3/30/05
After yesterday’s “sweet treat” – it’s time to think about the modern epidemic – American obesity! Here’s what Pat Robertson of CBN has to say. This guy is in his 70s and can bench press 400 pounds!
I think it’s safe to listen to him…. I did this and lost 43 pounds …so far! It’s great for me because I like it simple without a lot of choices. Why not give it a try for a month. See what happens! If you don’t need to diet, read through it anyway to see some healthy food choices. Then skip to the archives and find something else more suited to you!
PAT ROBERTSON’S WEIGHT LOSS CHALLENGE
The fattening of America – it’s been called a crisis and an epidemic. A recent Time Magazine article (June 7, 2004) reported that two-thirds of U.S. adults are officially overweight. The Surgeon General estimates that $117 billion is spent each year on obesity linked illnesses, and that diet and poor exercise rank No. 2 behind tobacco as a preventable cause of death.

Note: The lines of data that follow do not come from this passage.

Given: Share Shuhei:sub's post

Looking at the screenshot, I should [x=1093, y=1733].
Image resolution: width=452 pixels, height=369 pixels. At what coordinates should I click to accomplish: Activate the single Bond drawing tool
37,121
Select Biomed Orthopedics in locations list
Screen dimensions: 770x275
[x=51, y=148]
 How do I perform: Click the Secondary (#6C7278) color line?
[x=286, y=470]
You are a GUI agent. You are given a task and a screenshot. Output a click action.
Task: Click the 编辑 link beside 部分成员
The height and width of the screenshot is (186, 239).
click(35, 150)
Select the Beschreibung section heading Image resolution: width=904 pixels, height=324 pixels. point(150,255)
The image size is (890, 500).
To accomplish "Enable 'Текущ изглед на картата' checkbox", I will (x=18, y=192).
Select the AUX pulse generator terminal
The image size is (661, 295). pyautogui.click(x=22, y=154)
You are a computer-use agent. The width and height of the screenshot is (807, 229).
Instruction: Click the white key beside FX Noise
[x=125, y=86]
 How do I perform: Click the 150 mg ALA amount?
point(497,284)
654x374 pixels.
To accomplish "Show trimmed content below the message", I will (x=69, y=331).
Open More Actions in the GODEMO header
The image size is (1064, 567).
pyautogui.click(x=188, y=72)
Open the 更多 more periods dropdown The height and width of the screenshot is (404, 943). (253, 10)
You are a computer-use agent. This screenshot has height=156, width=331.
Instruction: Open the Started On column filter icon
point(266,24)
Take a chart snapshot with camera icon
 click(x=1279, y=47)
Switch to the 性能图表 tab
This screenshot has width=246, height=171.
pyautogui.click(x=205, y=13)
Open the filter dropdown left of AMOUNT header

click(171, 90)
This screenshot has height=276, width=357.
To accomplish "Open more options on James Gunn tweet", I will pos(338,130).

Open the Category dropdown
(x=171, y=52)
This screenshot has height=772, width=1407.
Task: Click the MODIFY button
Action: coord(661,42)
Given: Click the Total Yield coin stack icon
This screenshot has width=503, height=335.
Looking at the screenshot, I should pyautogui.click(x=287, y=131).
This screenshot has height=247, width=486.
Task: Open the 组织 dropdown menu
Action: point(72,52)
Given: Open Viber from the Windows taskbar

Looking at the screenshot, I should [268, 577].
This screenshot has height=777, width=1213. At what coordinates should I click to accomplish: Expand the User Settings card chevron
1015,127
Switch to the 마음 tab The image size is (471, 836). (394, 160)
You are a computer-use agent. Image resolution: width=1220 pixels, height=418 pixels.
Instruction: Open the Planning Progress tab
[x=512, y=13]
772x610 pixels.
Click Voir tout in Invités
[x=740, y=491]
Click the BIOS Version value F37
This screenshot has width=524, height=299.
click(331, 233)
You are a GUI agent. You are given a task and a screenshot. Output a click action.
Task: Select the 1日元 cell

The Bible says, “My people perish for lack of knowledge.” I want to help you gain the knowledge you need to live a full, vibrant, and healthy life. I’m going to show you how you can lose weight and keep it off – and never be hungry. Believe me, it’s possible! In fact, I challenge you to commit to this plan until you reach your weight loss goal — and maintain a new “set point” as your normal weight. You’ll lose fat, gain muscle, and feel more healthy and alive.
I’ve made a great study of nutrition these past years. All of the most popular diets of our time – Atkins, South Beach, The Zone, Perricone, Bill Phillips, and others – have at the core of their message a basic commonality: weight loss is achieved by the management of calories. How you manage those calories, those units of energy, and the foods you choose to supply your body with its caloric need is vitally important.
How you divide those calories, the ratios of fats, carbohydrates and proteins, plus your exercise plan will determine the weight you lose.
On my Weight Loss Challenge plan you’ll lose fat – not muscle because you’ll be eating a healthy amount of protein, essential fatty acids, and low-glycemic carbohydrates. And you will never be hungry on this plan.
Protein is essential for robust health. Protein is the main ingredient in our cells, and next to water, comprises most of our skin, hair, eyes, nails and muscle. On the Weight Loss Challenge you’ll provide your body with a continuing supply of protein, from morning till night.
The object of this program is to force your body to mobilize your stored fat for energy. For this reason, you should not add any supplemental fat – no butter, no cheese, no fatty meat, no sausage, etc. I have added the essential fatty acids that will promote health, lower your fat levels, clear out cholesterol, and be generally beneficial. Even these “good fats” are limited so that your body can be turned into a fat-burning machine.
Under no circumstances should you digest what are called trans-fatty acids – - these are the fats normally used in fried foods in fast-food restaurants.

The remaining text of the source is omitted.